Only one span of the listing below is wanted: the lines from the one with "Identify the click" through the one with "GŁÓWNA (131, 2439)", reproduced exactly, both ends kept.

Supplied records:
╭──
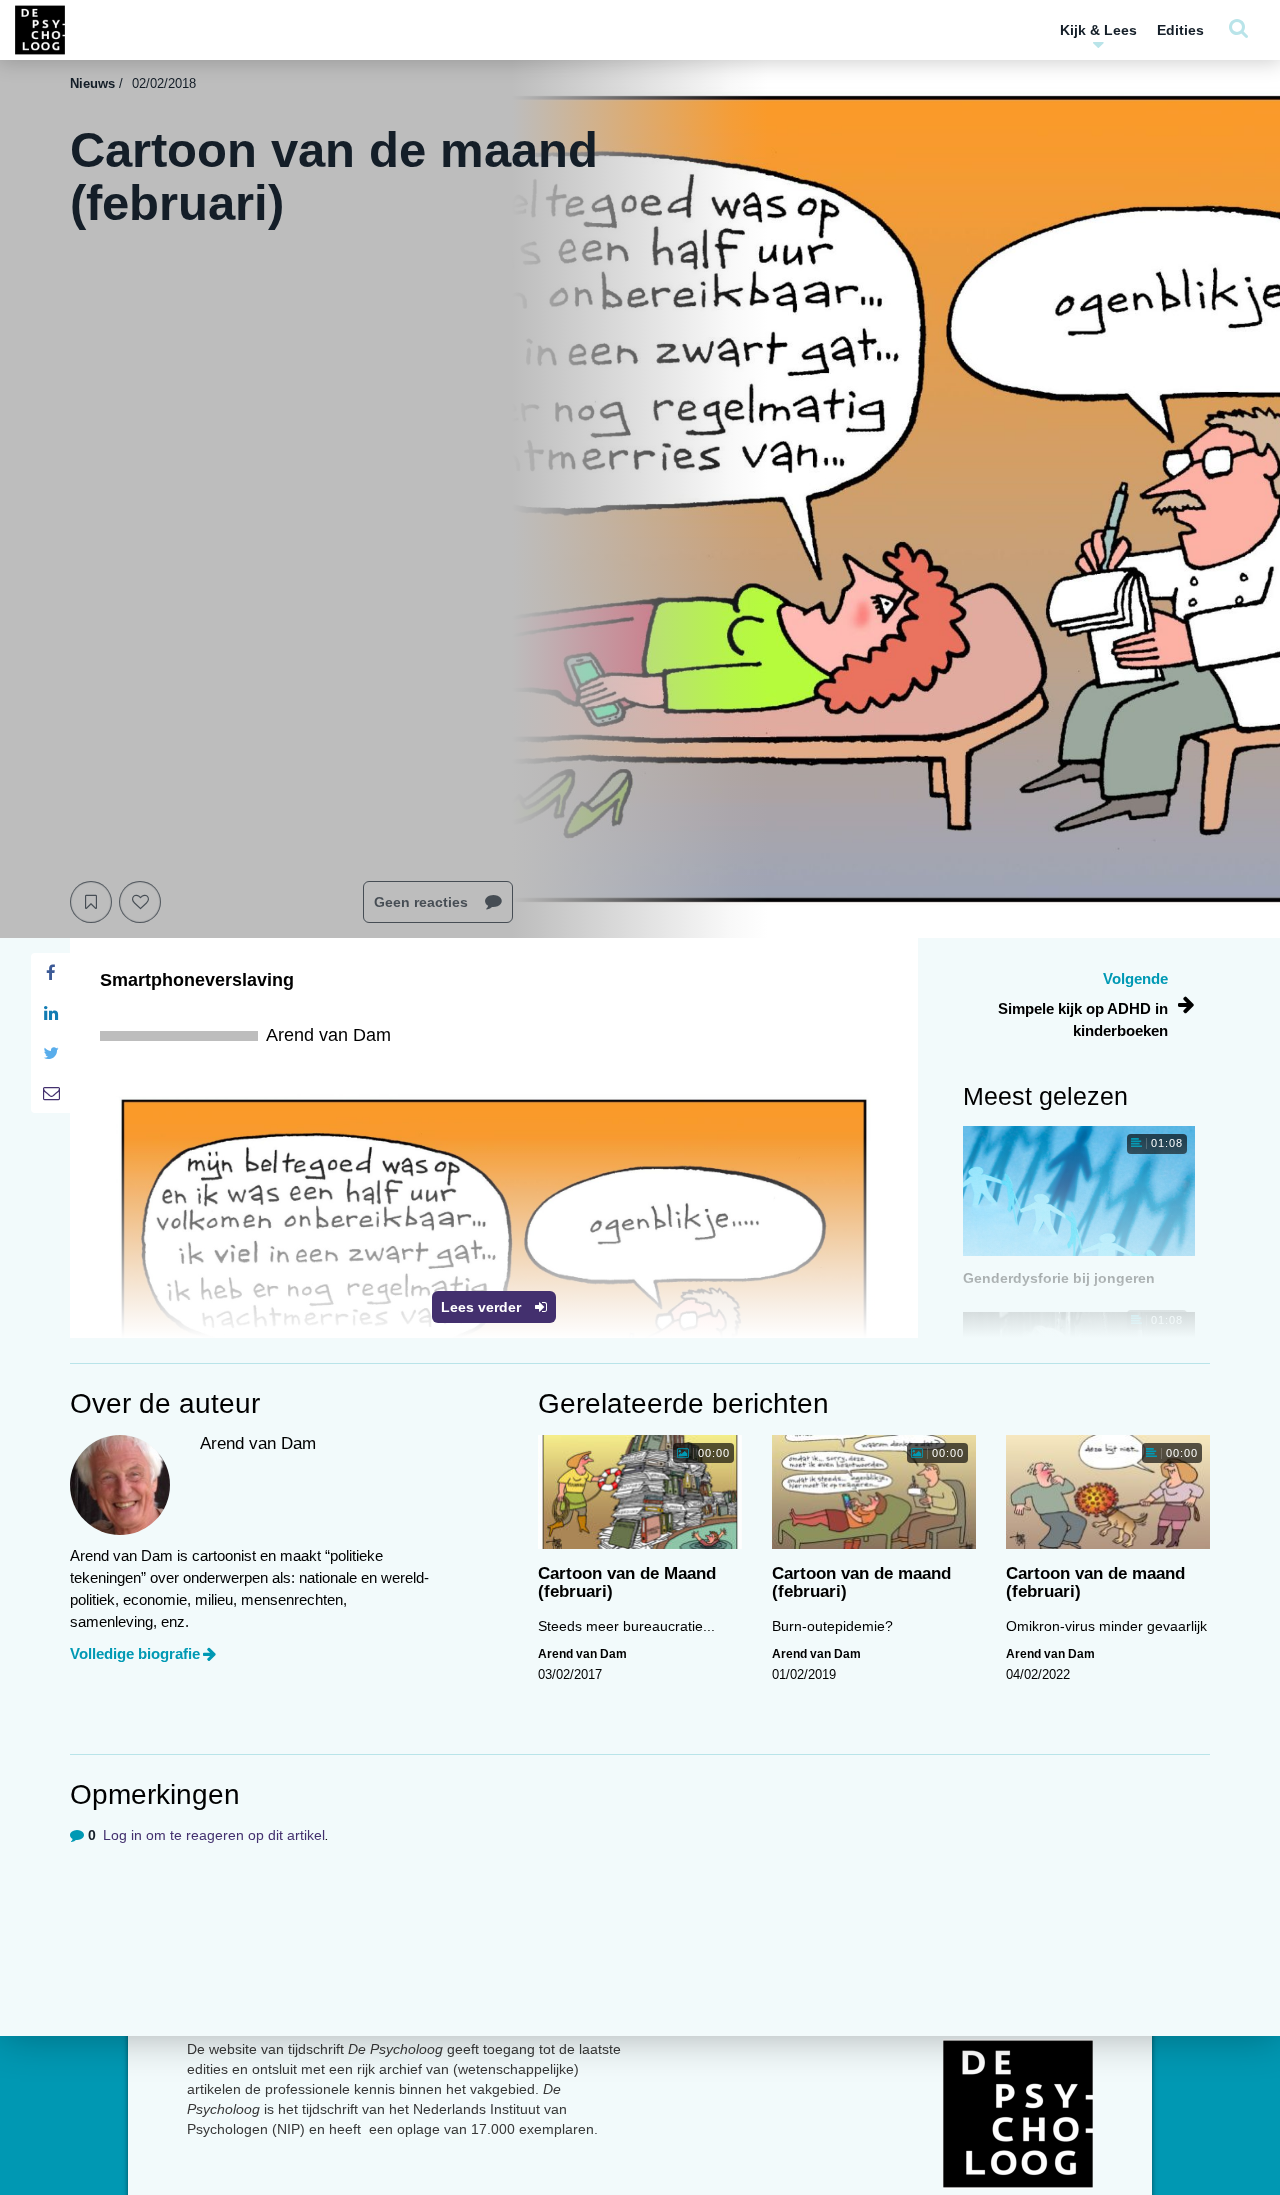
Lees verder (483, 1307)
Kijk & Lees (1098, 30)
╰──
╭──
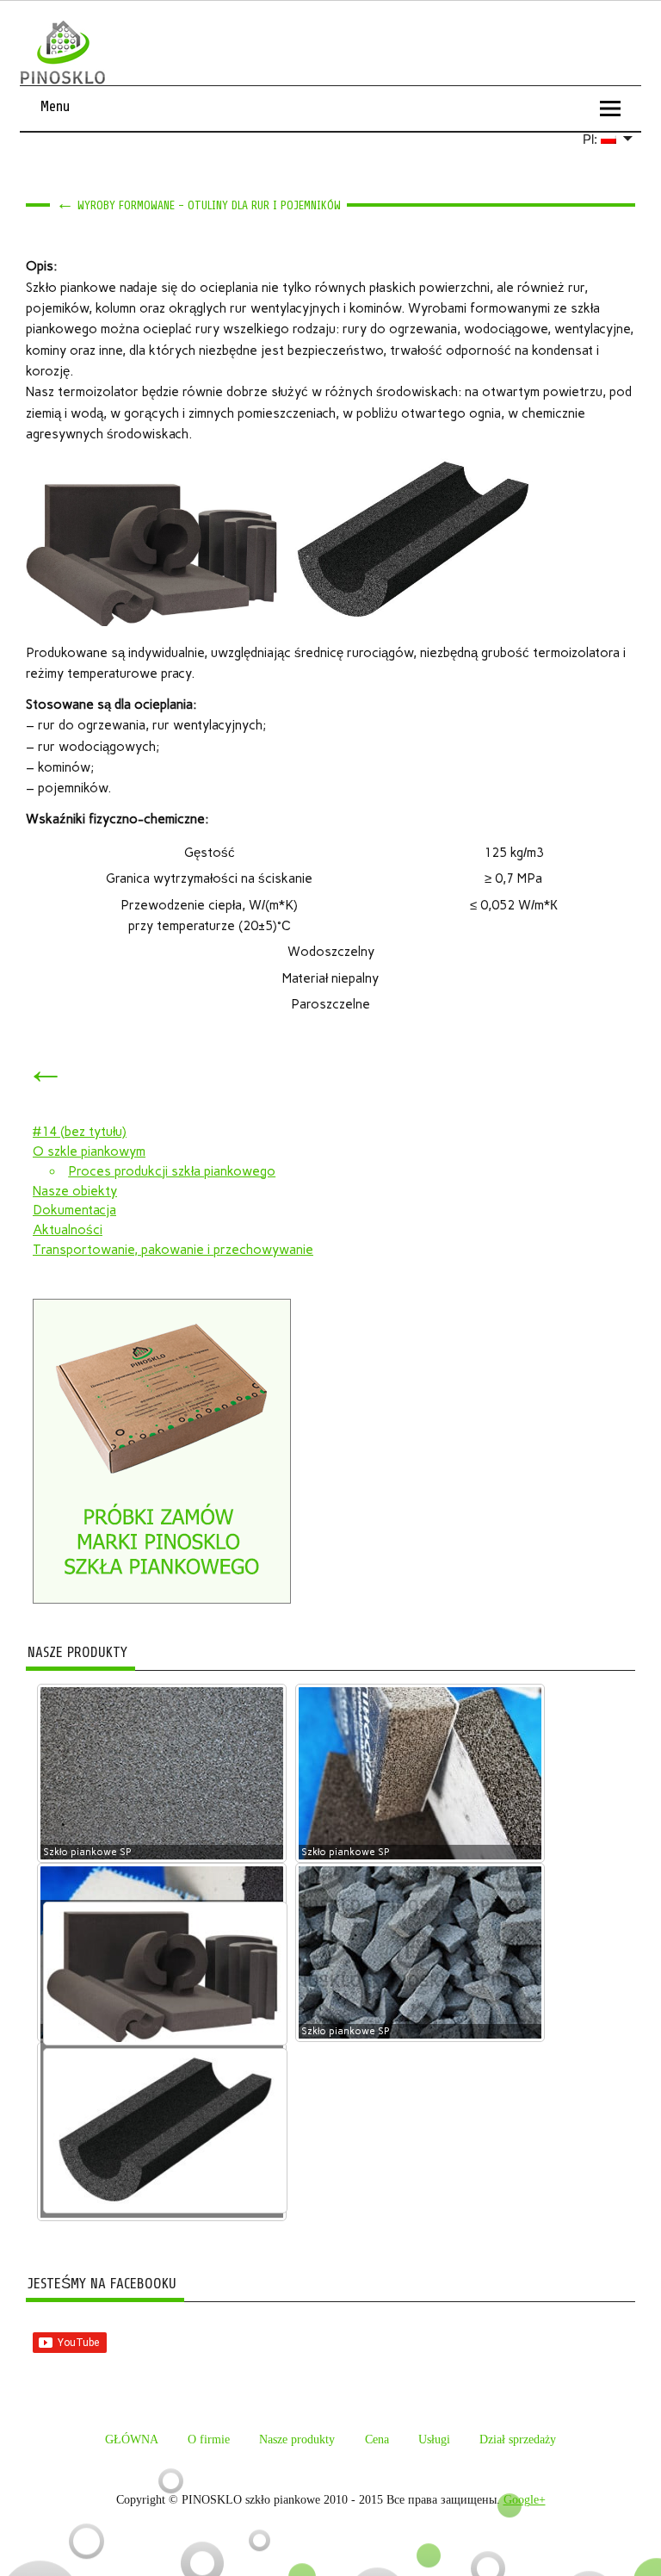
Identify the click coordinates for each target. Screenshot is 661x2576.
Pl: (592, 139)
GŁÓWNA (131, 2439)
╰──
Answer to the exercise:
Identify the click coordinates for each target. Screenshot is 661x2576.
Pl: (592, 139)
GŁÓWNA (131, 2439)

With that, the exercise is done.